(Problem requirements): Give back exactly the stretch of data below from the line holding "Click UP TO" through the line holding "Click the L badge", both ends included, and leave the remaining lines out.
Available data section start
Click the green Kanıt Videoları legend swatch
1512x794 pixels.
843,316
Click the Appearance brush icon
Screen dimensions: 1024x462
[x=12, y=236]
Available data section end
Available data section start
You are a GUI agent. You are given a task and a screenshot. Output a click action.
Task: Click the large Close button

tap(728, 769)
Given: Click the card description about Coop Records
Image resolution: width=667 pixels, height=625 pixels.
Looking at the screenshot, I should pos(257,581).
Available data section end
Available data section start
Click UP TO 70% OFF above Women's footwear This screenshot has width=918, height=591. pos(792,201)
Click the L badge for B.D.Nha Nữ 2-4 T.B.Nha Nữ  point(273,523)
Available data section end
(Completed exercise):
Click UP TO 70% OFF above Women's footwear This screenshot has width=918, height=591. pos(792,201)
Click the L badge for B.D.Nha Nữ 2-4 T.B.Nha Nữ  point(273,523)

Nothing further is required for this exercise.